Pandemic Playlist: Homesick
This week’s pandemic playlist wallows in the complexity of the present moment.
This week, I tried something a little different. I assembled a sequential playlist, which is something I rarely do, given my strong shuffle instincts. Usually, I like being caught off guard by whatever song comes next, but lately, I've been feeling the need for a story arc. This week's playlist, titled “Homesick”, dwells in the complexity of the current moment instead of trying to escape it. Keeping with the present, this playlist features new music from Fiona Apple, HAIM (with their accidentally timely single “I Know Alone”), Khruangbin, and James Blake.
The trajectory starts with tension and ambiguity. Songs like Björk and Arca's "Losss" and Chicano Batman's "Polymetronomic Harmony" wrestle with the complex emotions that speak to the current moment, teetering between the many contradictions of figuring out how to exist right now: hope and hopelessness, durability and vulnerability, temporality and eternity.

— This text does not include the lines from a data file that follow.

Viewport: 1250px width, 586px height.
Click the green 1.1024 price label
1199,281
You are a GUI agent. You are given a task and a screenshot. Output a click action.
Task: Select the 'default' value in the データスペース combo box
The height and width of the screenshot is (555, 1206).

Then, day turns to night. The mood cools and mellows into a sleepy state with Soccer Mommy’s dreamy “night swimming” and the sedative Tennis’ “Island Music," until finally reaching a waking state of renewed clarity. It's a bit too on the nose, but Kali Uchis and Tyler the Creator's "After the Storm" offers the perfect resolution.
I picked an unorthodox, after-the-fact ending: the Beatles’ “Los Paranoias,” one of the many forgotten, improvised studio jams that appeared on the 50th anniversary reissue of the White Album, along with other unreleased tracks and demos. It has nothing to do with anything else. It’s what Lennon would have called a “throw-away” track, something we probably weren’t ever supposed to hear that might as well have been trashed long ago. But it’s wacky and playful and completely off-the-cuff, and I like it as a cheeky ending for that reason. It's the comic relief I needed.